O primeiro-ministro quis realçar a “mensagem muito atual” do conto, a necessidade de “regar cada flor para que cada flor seja preservada”, desejando que cada um “saiba fazer o que Saramago fez”, uma “obra maior que ele próprio”, que “perdura para além da sua vida na terra”, multiplicando-se “por diversas línguas por todo o mundo”.
“É essa sementeira de leitura que temos que continuar a fazer, porque os livros só vivem se houver quem os leia e é essa a mensagem que temos que dar”, afirmou.

Na Azinhaga, António Costa disse esperar que as oliveiras perdurem para que, daqui a um século, “alguém as veja” e “continue a lembrar-se que Saramago existiu e, sobretudo, a ler o que Saramago escreveu”.

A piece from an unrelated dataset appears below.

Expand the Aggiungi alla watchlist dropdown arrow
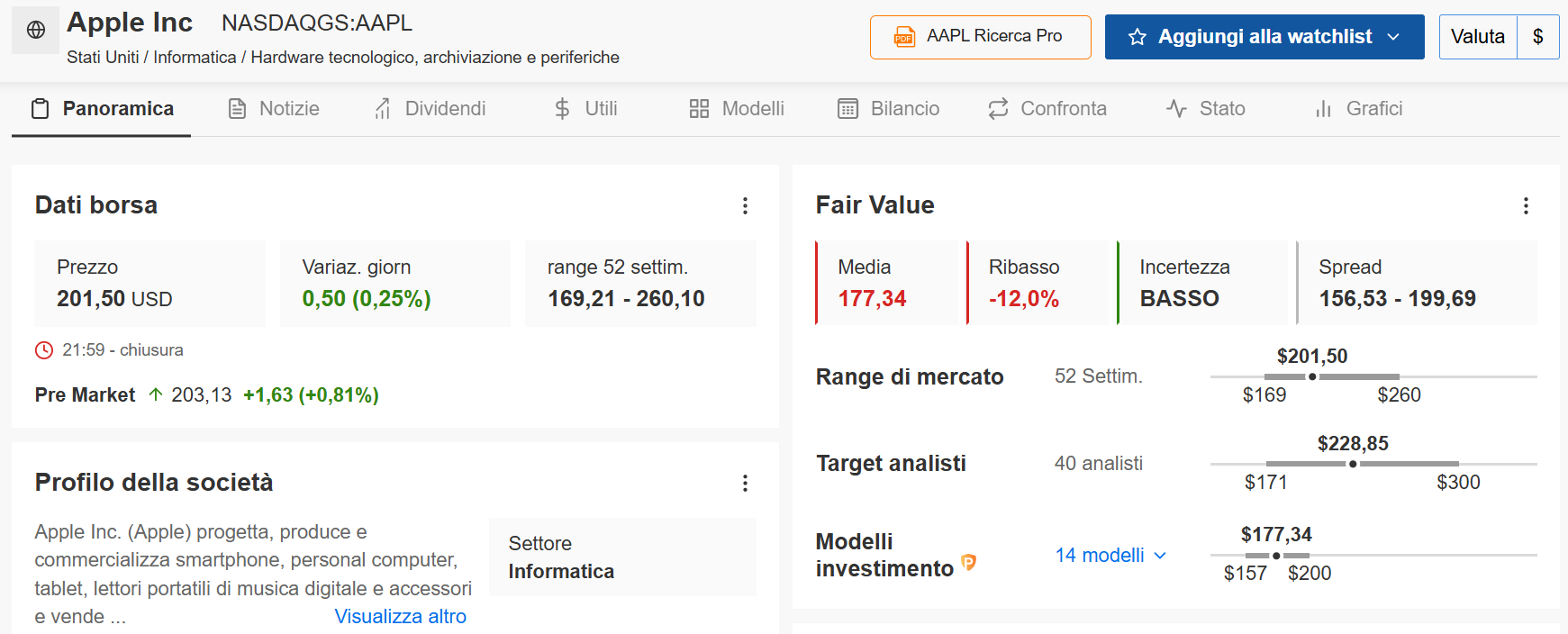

Ana Saramago Matos salientou o “momento simbólico, repleto de afeto e de sentido para a Fundação e a família” de Saramago: “Gostaríamos que estas 100 oliveiras devolvessem a José Saramago aquela infância que ele sentiu que lhe tinham roubado com o desaparecimento dos olivais. Gostaríamos que estas 100 oliveiras fossem um sinal de revolta e de esperança por um mundo mais sustentável.”
A neta do escritor incluiu nos seus agradecimentos as muitas pessoas que tornaram a iniciativa possível, como Manuel Coimbra, que ofereceu as oliveiras, e a equipa de jardinagem que diariamente cuida das árvores.

Nas ofertas finais, Ana Matos brindou António Costa com um saco de pano e um bloco com a inscrição de uma frase de Saramago: “O caos é uma ordem por decifrar.”
Chegada a hora do almoço, e com a comitiva governamental de partida, o presidente da Junta de Freguesia ainda convidou António Costa a ficar mais um pouco na aldeia, prometendo-lhe um prato de feijão com couves – mas o primeiro-ministro teve de declinar o convite, prometendo voltar noutra ocasião.